◆ **CONSIGNE ÉCRITE A**: Veuillez dire si chacune des affirmations suivantes concorde avec le texte sur le budget de l’État, en répondant par oui ou par non et en citant les mots décisifs du texte : (i) le Cameroun ne peut acheter à l’extérieur qu’à hauteur de ce qu’il a vendu ; (ii) la France importera toujours ses bulldozers d’Allemagne, même face à un risque de déficit durable ; (iii) la Guinée Équatoriale doit surveiller de près les conséquences de ses investissements coûteux.
◆ **CONSIGNE ÉCRITE B**: Prolongez le texte sur le budget de l’État à partir de l’endroit où il s’arrête.

◆ **TEXTE À LIRE**:
**********

Avant d’être un instrument financier et comptable ou une loi, le budget est d’abord et avant tout un instrument

d’une haute technicité économique. Les instructions du Chef de l’Etat, la synthèse des stratégies des Ministères, le vote par la Représentation Nationale, le consensus de tous les camerounais, l’honnêteté dans la gouvernance et le respect scrupuleux des conseils du FMI et de la Banque Mondiale, tout cela est certainement utile. Mais rien de cela ne présente aucune utilité à partir du moment où le budget viole certaines règles fondamentales de l’économie.

Il est sans doute utile de rappeler que quel que soit son niveau de sophistication, l’économie internationale est un troc. Le Cameroun ne peut acheter à l’extérieur qu’à concurrence de ce qu’il a vendu et il doit respecter cette règle, au risque de plonger dans un endettement abyssal. Et même si on accorde qu’il puisse s’endetter, la dette ainsi concédée doit se limiter aux investissements qui, non seulement augmentent le revenu, mais aussi et surtout, génèrent les devises requises pour financer le remboursement.

C’est cette réalité élémentaire qui doit guider la confection du budget de l’Etat, avant toute autre considération. Évidemment, tous les pays ne sont pas logés à la même enseigne. Ceux qui disposent de moyens technologiques peuvent substituer les biens locaux aux importations dès que leur balance extérieure est menacée : par exemple, la France peut construire les routes en important les bulldozers d’Allemagne, mais elle les produira au besoin en cas de risque de déficit durable. Elle pourra alors renforcer ses usines qui produisent les bulldozers par de multiples mesures telles que les subventions, l’augmentation des taux de douane, la dévaluation de sa monnaie, le contingentement des importations ou la préférence nationale aux entreprises locales.

De même, les pays qui disposent de gigantesques réserves en devises n’ont guère à se préoccuper de leur équilibre extérieur, ainsi que le témoigne la Guinée Équatoriale dont les réserves oisives lui permettent d’engager des investissements coûteux sans se préoccuper des conséquences.

**********

◆ **DONNÉES EXTRAITES**:
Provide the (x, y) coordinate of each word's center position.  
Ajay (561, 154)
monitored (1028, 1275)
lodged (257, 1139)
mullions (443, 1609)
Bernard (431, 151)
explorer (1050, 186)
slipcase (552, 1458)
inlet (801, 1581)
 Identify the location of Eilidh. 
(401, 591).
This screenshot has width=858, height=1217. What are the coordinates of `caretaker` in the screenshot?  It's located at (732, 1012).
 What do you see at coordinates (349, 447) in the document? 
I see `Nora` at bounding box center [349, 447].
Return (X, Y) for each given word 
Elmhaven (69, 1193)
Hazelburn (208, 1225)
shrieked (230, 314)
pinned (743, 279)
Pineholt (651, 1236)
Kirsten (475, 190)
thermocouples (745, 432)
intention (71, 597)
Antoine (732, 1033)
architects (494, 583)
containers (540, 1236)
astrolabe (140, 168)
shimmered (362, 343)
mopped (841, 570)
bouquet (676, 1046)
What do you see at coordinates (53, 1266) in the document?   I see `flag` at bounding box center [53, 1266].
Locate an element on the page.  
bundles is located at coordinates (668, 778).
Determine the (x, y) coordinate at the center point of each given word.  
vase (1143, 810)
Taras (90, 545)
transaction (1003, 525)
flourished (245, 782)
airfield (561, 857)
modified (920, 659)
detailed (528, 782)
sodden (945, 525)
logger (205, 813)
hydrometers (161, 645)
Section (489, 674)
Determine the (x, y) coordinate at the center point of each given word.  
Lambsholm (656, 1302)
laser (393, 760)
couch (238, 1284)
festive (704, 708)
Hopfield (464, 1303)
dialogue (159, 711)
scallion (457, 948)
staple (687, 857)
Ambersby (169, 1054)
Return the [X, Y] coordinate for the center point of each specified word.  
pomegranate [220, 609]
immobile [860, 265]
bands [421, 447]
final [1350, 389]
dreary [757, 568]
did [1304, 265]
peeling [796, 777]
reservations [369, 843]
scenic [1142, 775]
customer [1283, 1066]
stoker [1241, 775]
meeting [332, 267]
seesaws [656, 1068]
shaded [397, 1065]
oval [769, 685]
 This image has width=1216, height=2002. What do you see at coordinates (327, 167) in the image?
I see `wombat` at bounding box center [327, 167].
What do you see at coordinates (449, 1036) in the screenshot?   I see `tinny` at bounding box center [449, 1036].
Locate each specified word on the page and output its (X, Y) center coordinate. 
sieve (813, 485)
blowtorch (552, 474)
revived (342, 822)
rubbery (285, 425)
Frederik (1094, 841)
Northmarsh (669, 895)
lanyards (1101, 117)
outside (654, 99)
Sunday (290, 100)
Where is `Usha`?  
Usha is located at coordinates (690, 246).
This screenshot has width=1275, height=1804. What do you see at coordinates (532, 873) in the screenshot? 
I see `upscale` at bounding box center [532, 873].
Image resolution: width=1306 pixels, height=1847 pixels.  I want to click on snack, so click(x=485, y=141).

**********

◆ **BONNE RÉPONSE A**:
(i) Oui : « Le Cameroun ne peut acheter à l’extérieur qu’à concurrence de ce qu’il a vendu ».
(ii) Non : « mais elle les produira au besoin en cas de risque de déficit durable ».
(iii) Non : « dont les réserves oisives lui permettent d’engager des investissements coûteux sans se préoccuper des conséquences ».

◆ **BONNE RÉPONSE B**:
Le Cameroun n’est pas dans ces deux cas de figure. Ne pouvant pas produire lui-même les biens et ne disposant pas d’énormes ressources en devises, il est obligé d’équilibrer en permanence sa balance extérieure au risque de sombrer dans un déficit abyssal qui, loin de le conduire à l’émergence, va le précipiter dans une situation à la Grèce.

Ce fait l’oblige à prêter plus d’attention à la confection de son budget et surtout, à changer de perspectives en mettant plus l’accent sur les impacts économiques et beaucoup moins sur les équilibres financiers. La différence entre les deux approches s’explique mieux avec l’exemple suivant : supposons qu’on veille construire une école à Nkoteng, dans les quartiers abritant les ouvriers de l’usine SOSUCAM. L’école peut être construite, soit en briques cuites au coût de 10 Millions de FCFA, soit en matériaux préfabriqués importés au coût de 7 Millions de FCFA.

Si la construction se trouve à la charge du Directeur Général de CAMSUCO, celui-ci prendra évidemment l’option des matériaux préfabriqués qui coûte moins cher. Et cela est logique : le Directeur Général n’a pas à se préoccuper de l’origine des intrants qu’il achète, puisque cette origine ne joue aucun rôle dans sa comptabilité. Il préférera donc acheter un bien importé qui lui coûte moins cher que ses substituts locaux. C’est une approche financière et microéconomique.

Par contre, si l’Ecole est réalisée par l’Etat, le Gouvernement doit distinguer les dépenses faites pour encourager la production locale et les importations qui menacent le pays d’endettement. Dans le cas d’espèce, c’est l’école en briques cuites qui doit être privilégiée, car c’est elle qui est la moins coûteuse en importations et plus rentable en termes d’activités locales.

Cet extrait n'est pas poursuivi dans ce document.